**Text provided**
Afoxolaner (2.5 mg/kg)/moxidectin (12 µg/kg)/pyrantel (5 mg/kg) PO once per month is the minimum dosage. Dogs >132.2 lb (60 kg) require a combination of chewable tablet sizes. Year-round administration is recommended for parasite prevention or control.

Bedinvetmab

Approved Use

Bedinvetmab is indicated for the control of pain associated with osteoarthritis in dogs.

Pharmacology

Bedinvetmab is a canine immunoglobulin G mAb that binds to nerve growth factor (NGF), thereby decreasing NGF-mediated processes involved in pain.

Contraindications

Fetal abnormalities, increased stillbirths, and increased postpartum fetal mortality have been noted in rodents and primates receiving anti-NGF mAbs. Bedinvetmab is contraindicated in dogs that are breeding, pregnant, lactating, or intended for breeding.12 Hypersensitivity reactions may occur, necessitating discontinuation of the drug. This drug has not been evaluated in dogs with history of cruciate ligament rupture in the past 6 months or in dogs <12 months of age. Bedinvetmab is a canine-specific product that should not be administered in other species.

Adverse Effects

Bedinvetmab may cause increased BUN, UTI, inappropriate urination, bacterial skin infection, dermatitis, a dermal mass or cyst, erythema, lethargy, vomiting, decreased appetite, a cough, and/or lameness. In studies, treatment-emergent immunogenicity was uncommon in dogs that received bedinvetmab for up to 9 months.13,14

Dosage

Bedinvetmab (0.5 mg/kg SC) can be administered once per month.

Gilvetmab

Approved Use

Gilvetmab is conditionally licensed by the USDA for the treatment of mast cell tumors and melanoma in dogs.

Pharmacology

Gilvetmab is an antagonist immunoglobulin G antibody that selectively binds to canine programmed cell death receptor-1 (PD-1) on CD4+ and CD8+ T lymphocytes.15 PD-1 antibodies block tumor-induced suppression of the T cell-mediated immune response, freeing the immune system to recognize and destroy cancer cells.16,17 PD-1 antibodies are one type of immune checkpoint inhibitor.

Contraindications

Gilvetmab is a canine-specific product that should not be used in other species. Gilvetmab is contraindicated in dogs hypersensitive to it or that have severe adverse reactions when receiving this drug. Gilvetmab should be used with caution in dogs hypersensitive to gentamicin, a preservative in the commercial solution.

Adverse Effects

Systemic adverse effects may include lethargy, fatigue, reduced appetite, vomiting, diarrhea, or pruritus. Hypersensitivity reactions (eg, facial, eye, or ear swelling; localized erythema) occurred in 6% of healthy beagles.15

Dosage

Gilvetmab (10 mg/kg as an IV infusion over 30 minutes) can be repeated every 2 weeks for up to 10 treatments.

Additional Information

Diphenhydramine (2 mg/kg IM or PO) should be administered prior (IM, 15-30 minutes; PO, 4 hours) to gilvetmab administration to prevent or reduce infusion reactions. Gilvetmab is conditionally licensed by the USDA while further efficacy, safety, and potency studies are conducted.

**Exercise instructions**
Transcribe the stretch of the veterinary drug text from "Gilvetmab is conditionally licensed by the USDA for" through "the commercial solution.".

**Records shown**
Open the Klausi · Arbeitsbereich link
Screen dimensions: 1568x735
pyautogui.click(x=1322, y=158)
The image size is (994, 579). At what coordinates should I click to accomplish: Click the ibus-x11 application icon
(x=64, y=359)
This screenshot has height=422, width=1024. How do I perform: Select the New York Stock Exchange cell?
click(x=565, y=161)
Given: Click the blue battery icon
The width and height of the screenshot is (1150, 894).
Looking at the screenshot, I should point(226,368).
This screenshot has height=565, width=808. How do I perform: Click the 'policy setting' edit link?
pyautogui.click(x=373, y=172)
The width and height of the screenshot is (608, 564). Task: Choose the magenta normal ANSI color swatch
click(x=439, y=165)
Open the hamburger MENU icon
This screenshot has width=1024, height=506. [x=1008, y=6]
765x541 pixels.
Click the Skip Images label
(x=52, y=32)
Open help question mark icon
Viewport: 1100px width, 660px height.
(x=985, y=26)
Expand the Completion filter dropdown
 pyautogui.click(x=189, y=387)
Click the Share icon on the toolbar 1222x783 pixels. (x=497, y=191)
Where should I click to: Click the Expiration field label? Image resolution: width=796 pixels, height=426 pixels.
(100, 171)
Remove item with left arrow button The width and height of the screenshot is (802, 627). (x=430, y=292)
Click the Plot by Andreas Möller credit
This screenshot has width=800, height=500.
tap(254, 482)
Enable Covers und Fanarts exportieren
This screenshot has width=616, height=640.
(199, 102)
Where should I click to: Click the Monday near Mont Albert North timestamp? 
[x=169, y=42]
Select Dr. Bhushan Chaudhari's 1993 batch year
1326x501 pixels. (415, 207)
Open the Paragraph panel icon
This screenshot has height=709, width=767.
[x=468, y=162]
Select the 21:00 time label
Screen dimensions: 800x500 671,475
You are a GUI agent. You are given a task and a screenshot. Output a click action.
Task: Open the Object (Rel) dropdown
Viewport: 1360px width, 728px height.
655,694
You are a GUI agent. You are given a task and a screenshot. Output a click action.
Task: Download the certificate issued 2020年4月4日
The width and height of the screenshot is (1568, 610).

**Answer area**
Gilvetmab is conditionally licensed by the USDA for the treatment of mast cell tumors and melanoma in dogs.

Pharmacology

Gilvetmab is an antagonist immunoglobulin G antibody that selectively binds to canine programmed cell death receptor-1 (PD-1) on CD4+ and CD8+ T lymphocytes.15 PD-1 antibodies block tumor-induced suppression of the T cell-mediated immune response, freeing the immune system to recognize and destroy cancer cells.16,17 PD-1 antibodies are one type of immune checkpoint inhibitor.

Contraindications

Gilvetmab is a canine-specific product that should not be used in other species. Gilvetmab is contraindicated in dogs hypersensitive to it or that have severe adverse reactions when receiving this drug. Gilvetmab should be used with caution in dogs hypersensitive to gentamicin, a preservative in the commercial solution.